__やること__.
抜粋本文をもとに、次の問いに答えてください。
(a) 本作が公開されたのは何年ですか。
(b) リーガンが再起をかけて挑んだのは、どこの舞台ですか。
(c) リーガンの娘は、リーガンのもとでどのような役目をしていますか。

__抜粋本文__.
□ □ □

本作は2014年に公開され、アカデミー賞、
ヴェネツィア国際映画祭などで、
多くの賞を受賞しています。

主人公は、リーガン・トムソン、
(マイケル・キートン)

彼はかつて『バードマン』という
ヒーロー映画のシリーズで主演を務め、
大スターになりました。

ところが『バードマン』シリーズは、
20年前に途絶え、
今では、彼のことを憶えている人は
ほとんどいません。

この物語は、人々から忘れ去られた
元・大スターの苦悩と挑戦を描いた
映画なのです。

踏んだり蹴ったりの主人公

人々から忘れ去られ60代に突入した
リーガンが再起をかけて挑んだのは、
ブロードウェイの舞台でした。

それも彼自身がなけなしの資金を出し、
脚本・演出・主演を務める舞台です。

しかし、同じ俳優の世界でも
「映像」と「舞台」の間には、
深い溝があります。

映画では一度、
成功をおさめたリーガンですが、
舞台経験はないため、
無謀な賭けでもありました。

評論家は公演がはじまる前から、
彼の舞台をこきおろすつもりで
待ち構えていますし、

舞台経験のある共演者、
後輩の俳優からも
ボロクソに批判されるのです。

おまけにリーガンは、
家庭もうまくいかず、
妻とは離婚、娘は薬物中毒で
少し前まで施設に入っていました。
(娘はリーガンの付き人をしている)

リーガンの頭の中では、
いつももう一人の自分が
自分を嘲笑しています。

「もうお前は落ち目だ」

しかし、リーガンは、
その声に必死で抗います。

頭の中でもう一人の自分の声が
聴こえるたびに、
劇中のリーガンは超能力的な力を
見せてくれます。

手を触れずに、
物を動かしたり、投げつけたり、
身体が宙に浮いたり、

彼は本当に超能力者なのでしょうか。

全編が1カットで撮られたかのよう

とにかく、リーガンが
あまりにも惨めなので、
多くの人が同情してしまうでしょう。

□ □ □

__保存データ__.

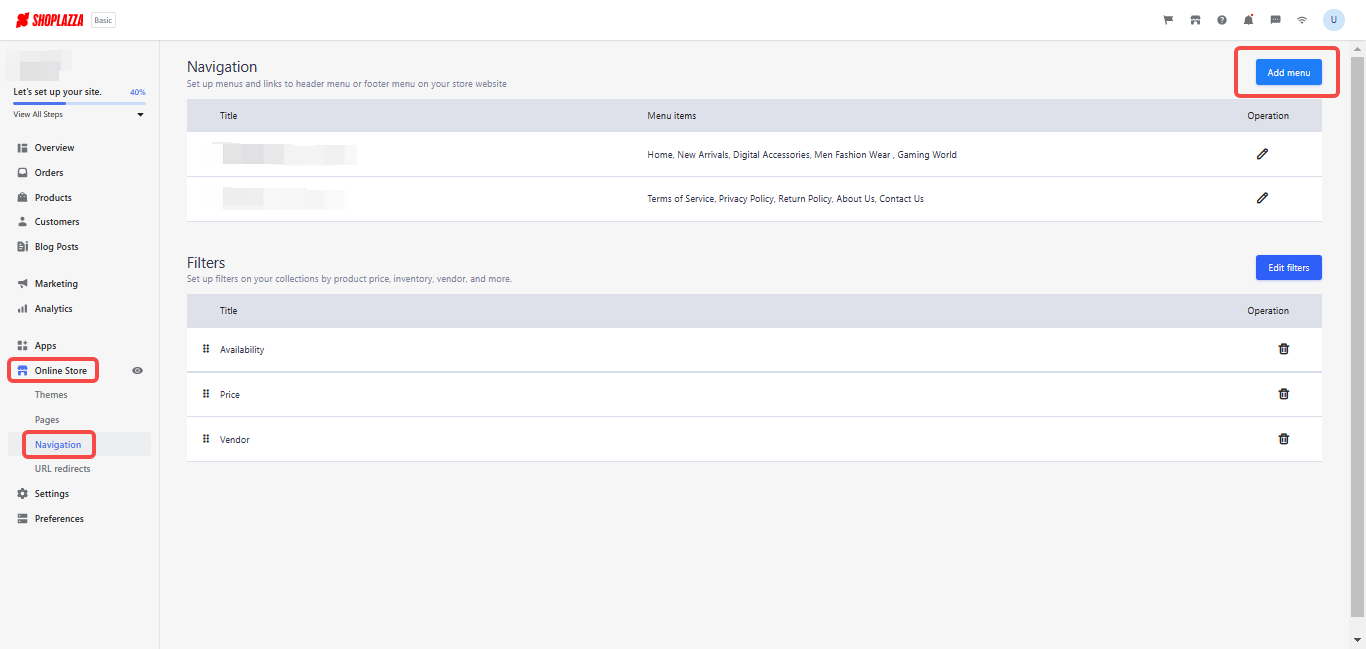This screenshot has width=1366, height=649.
Task: Open the user avatar account menu
Action: [x=1333, y=20]
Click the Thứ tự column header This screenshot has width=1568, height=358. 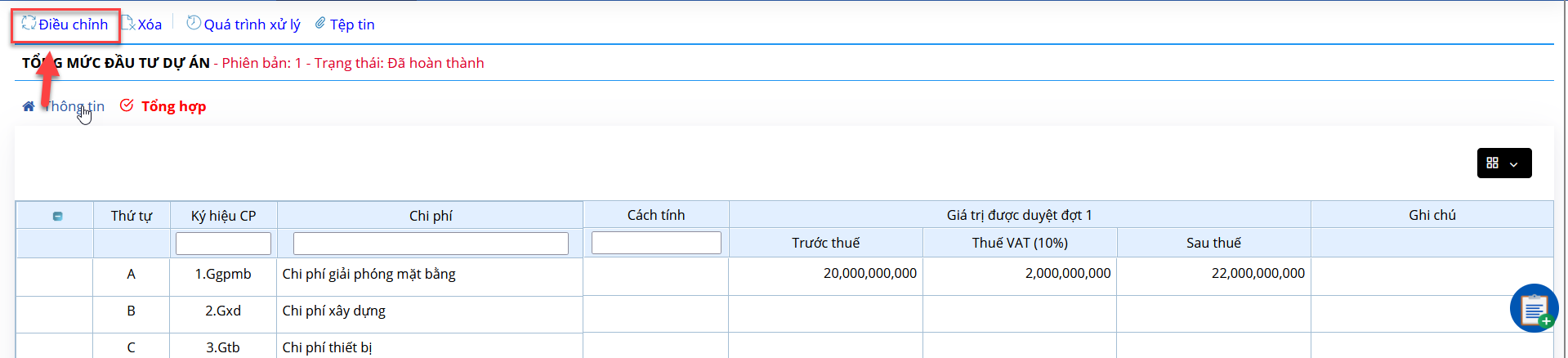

□ □ □

__解答__.
(a) 2014年です。
(b) ブロードウェイの舞台です。
(c) リーガンの付き人をしています。